Brüksel’de gazetecilik

Batı’da, Avrupa’da ise sorun yok değil. Avrupalı gazeteciler Batı’da gazetecinin işinin kolay olduğu yanılgısına düşülmemesi uyarısında bulunuyor. Alman haftalık Stern dergisinin Brüksel muhabiri Hans Martin Tillack, Avrupa Komisyonu’ndaki yolsuzluk olaylarını araştırırken evi Belçika polisi tarafından aranıyor. Bilgisayarı ve notlarına el konuyor. Tillack, bu olayın kendisini derinden sarstığını belirtiyor:

“Batı demokrasisinde doğup büyüdüğünüzde bir hukuk devletinde yaşadığınıza inanıyorsunuz. Ama örneğin böyle bir olayda bir makam bilinçli olarak uydurulan yanlış iddialarla polisi başınıza sarabiliyor.”
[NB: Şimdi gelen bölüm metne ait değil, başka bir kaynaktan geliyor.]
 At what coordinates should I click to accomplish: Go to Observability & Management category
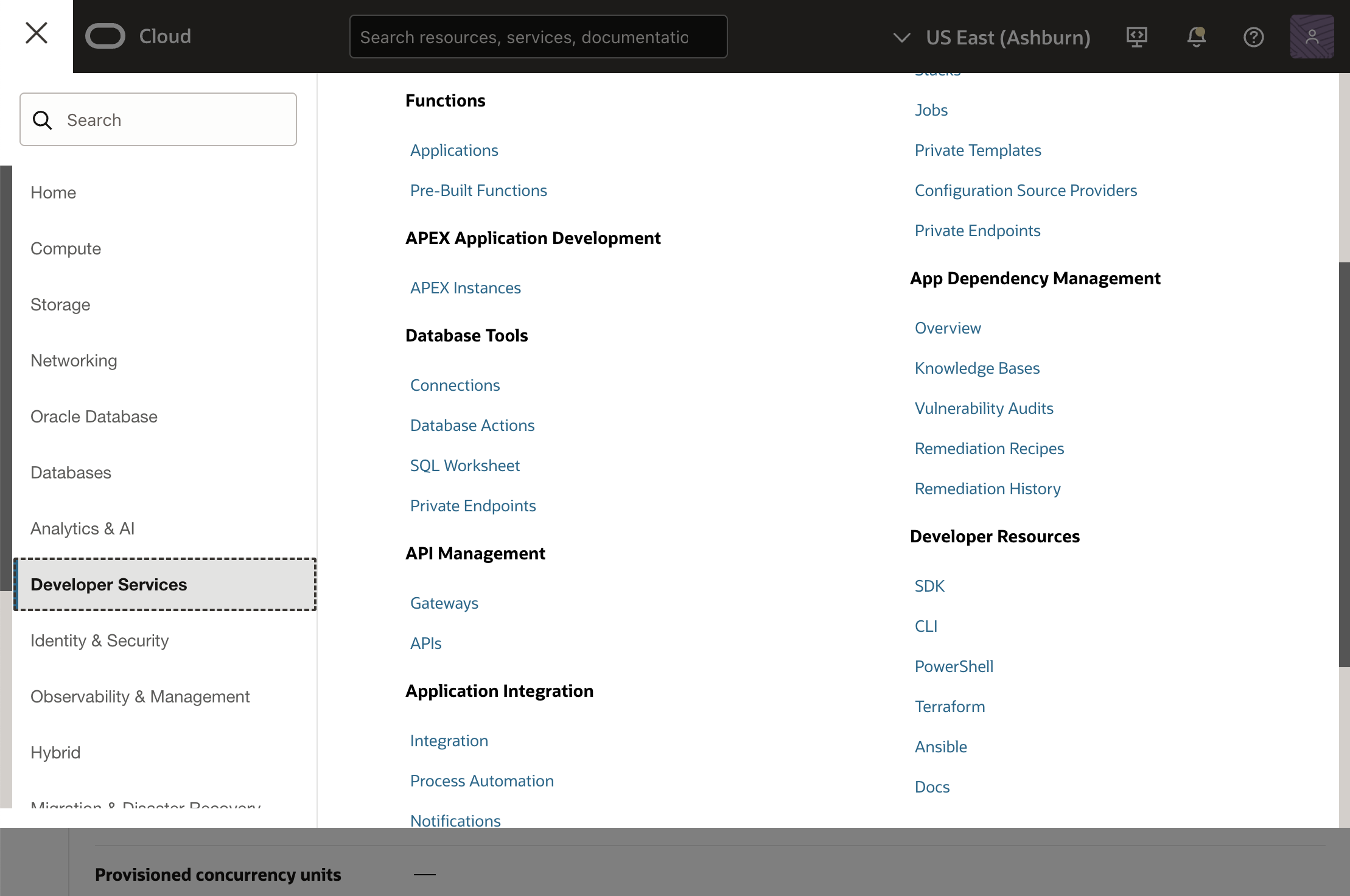click(x=140, y=696)
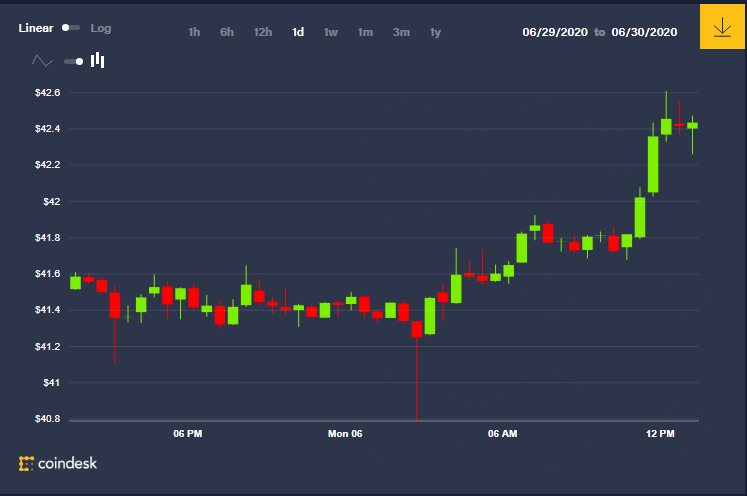
Task: Select the candlestick chart icon
Action: [98, 60]

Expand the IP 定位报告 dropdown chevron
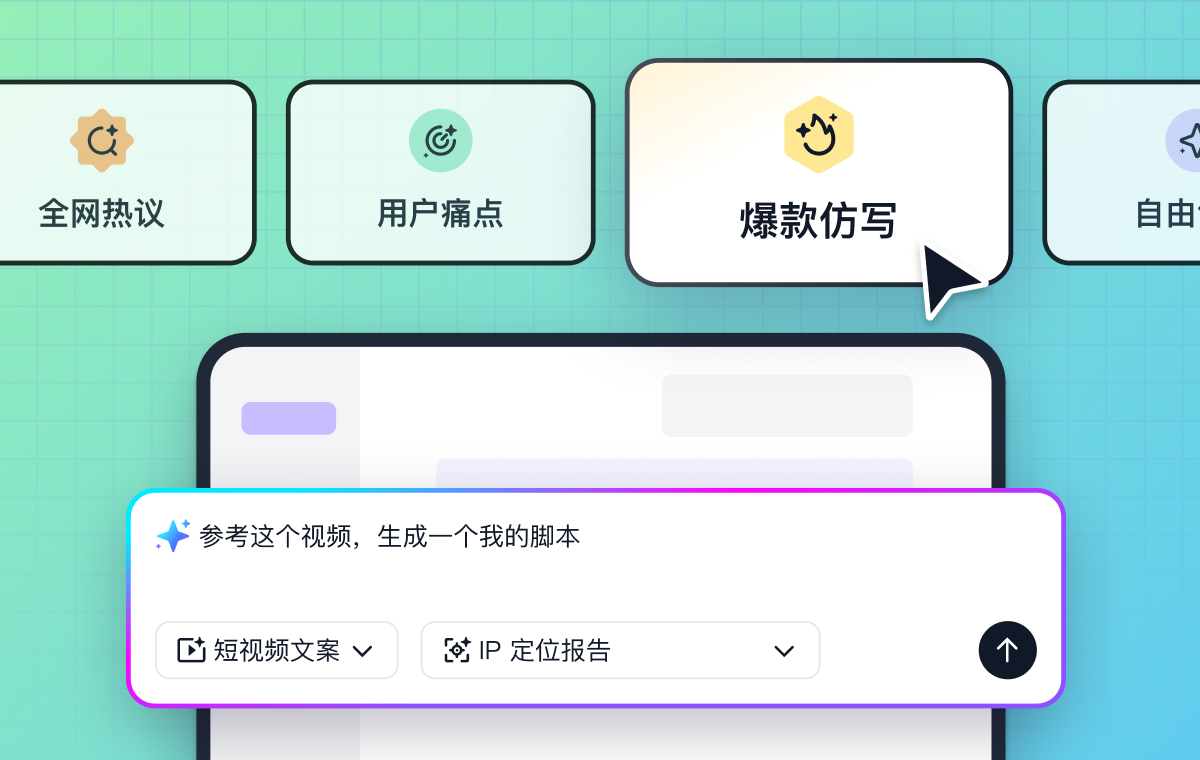pyautogui.click(x=784, y=652)
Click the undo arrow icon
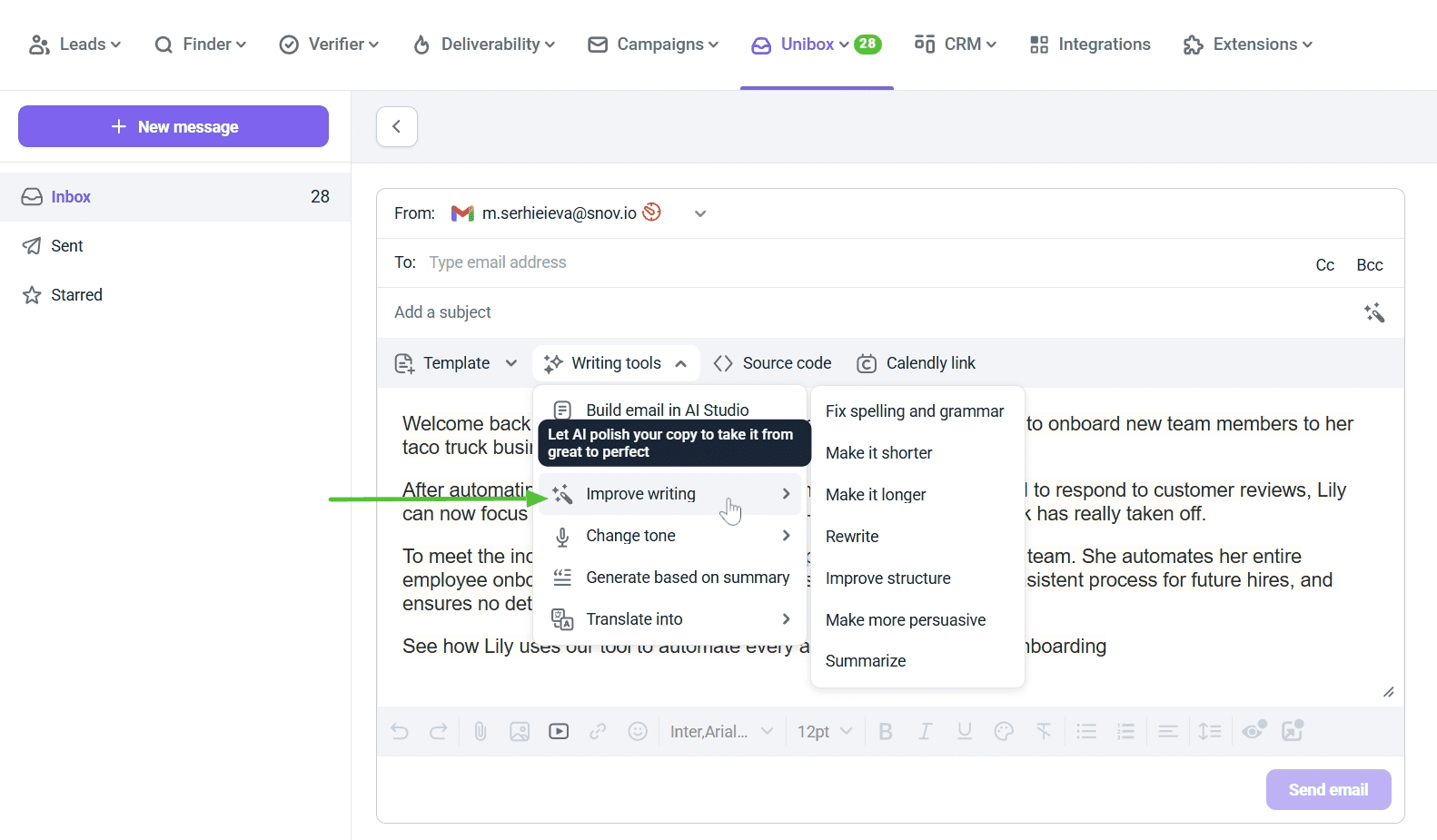The width and height of the screenshot is (1437, 840). [400, 731]
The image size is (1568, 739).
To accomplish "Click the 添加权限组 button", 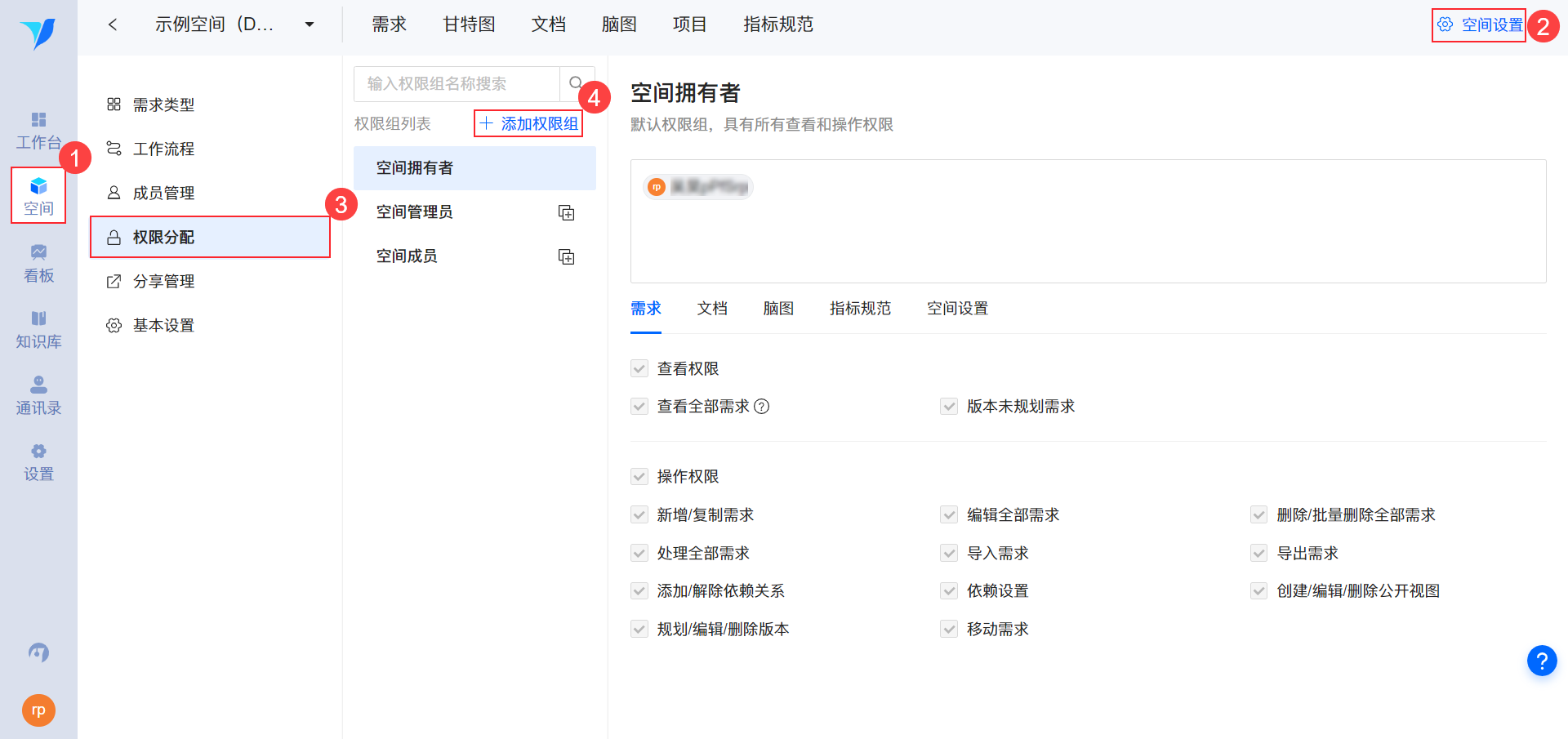I will click(529, 124).
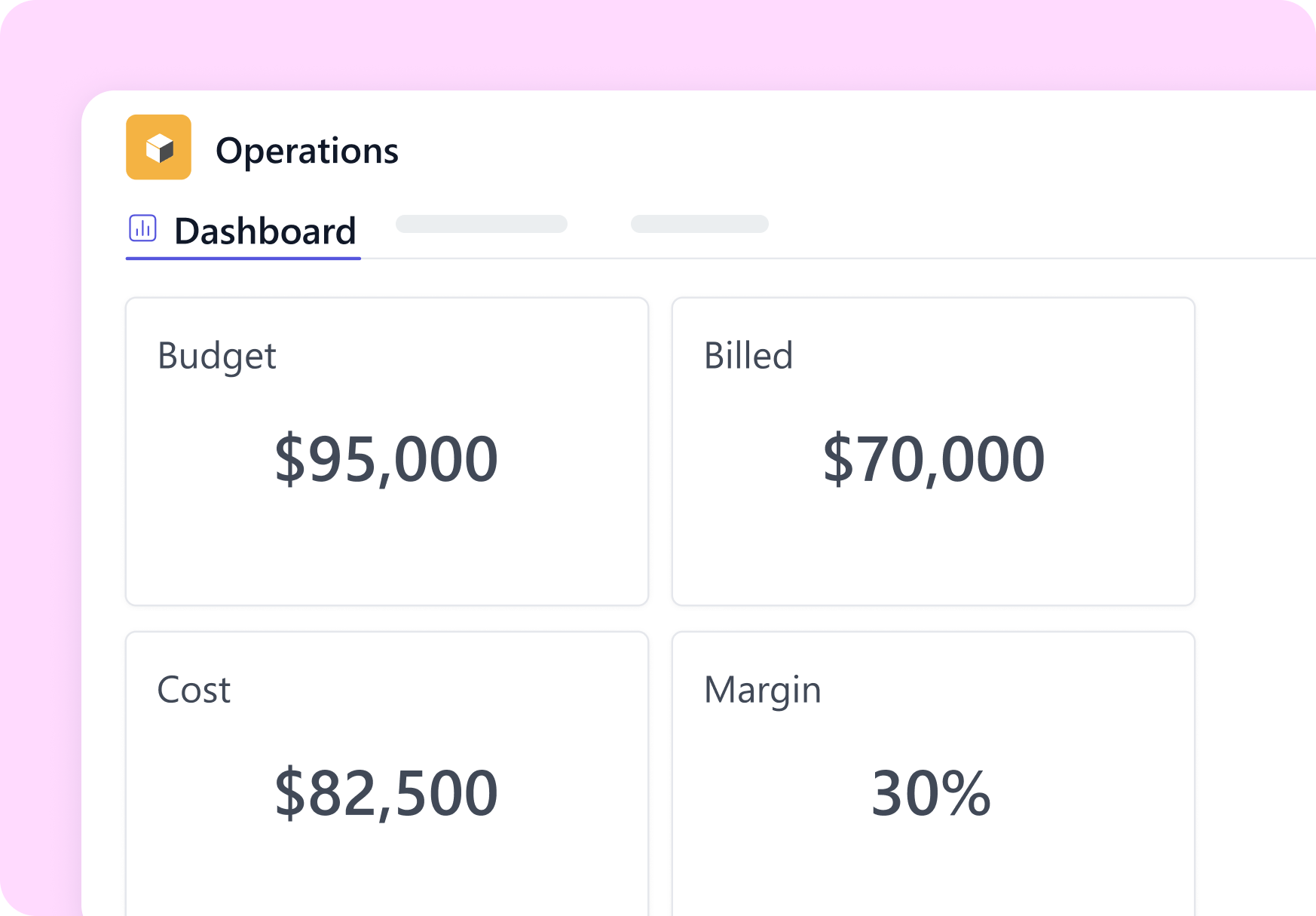This screenshot has height=916, width=1316.
Task: Select the second placeholder tab on navigation bar
Action: click(699, 224)
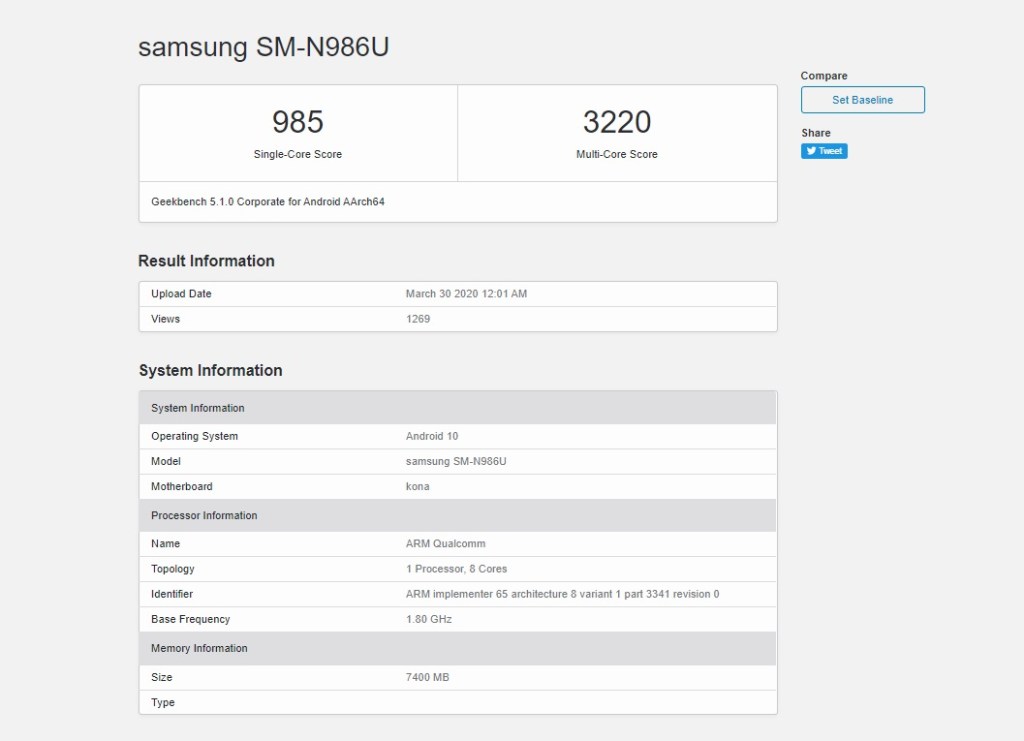Screen dimensions: 1024x741
Task: Select the 985 single-core score value
Action: point(298,122)
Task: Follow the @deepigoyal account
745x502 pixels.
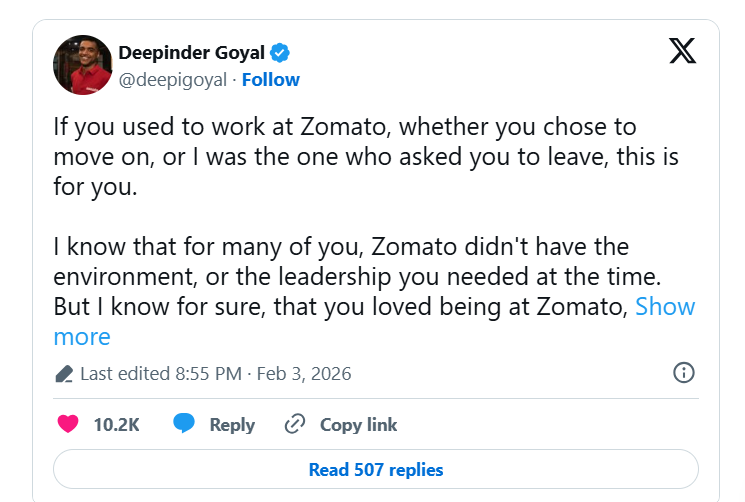Action: pyautogui.click(x=271, y=79)
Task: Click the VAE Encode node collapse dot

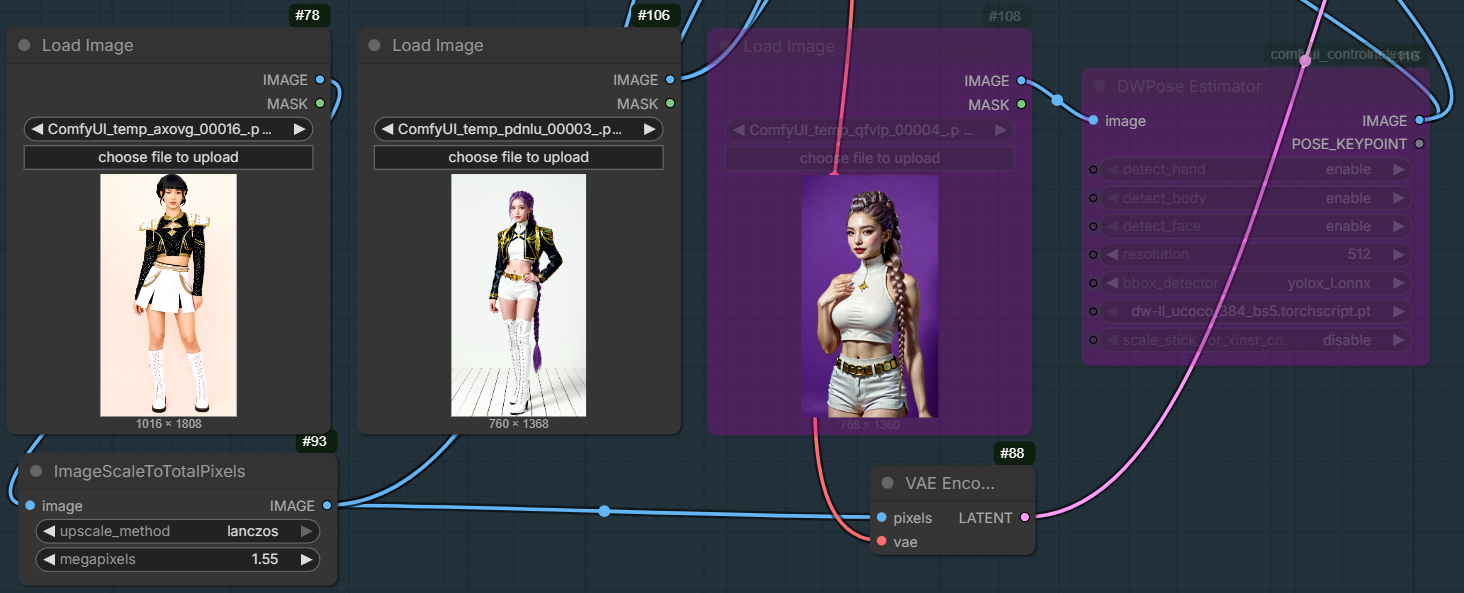Action: [888, 484]
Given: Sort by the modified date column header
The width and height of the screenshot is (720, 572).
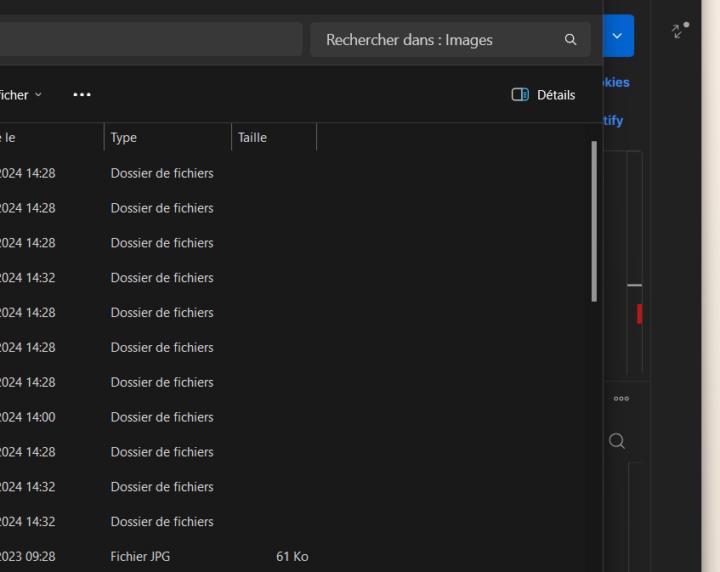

Deneyimli bir dış haberler muhabiri olan Tillack, pekçok Avrupalı gazetecinin, en azından Brüksel’de ellerine verilen basın açıklamalarıyla yetindiğini ve böylelikle AB kurumlarında yolsuzlukların kolaylaştığını vurguluyor. Tillack bu otosansürün arkasında, “Eğer çok eleştirel yazarsam Avrupa düşmanı olarak damgalanırım” korkusunun yattığına inanıyor.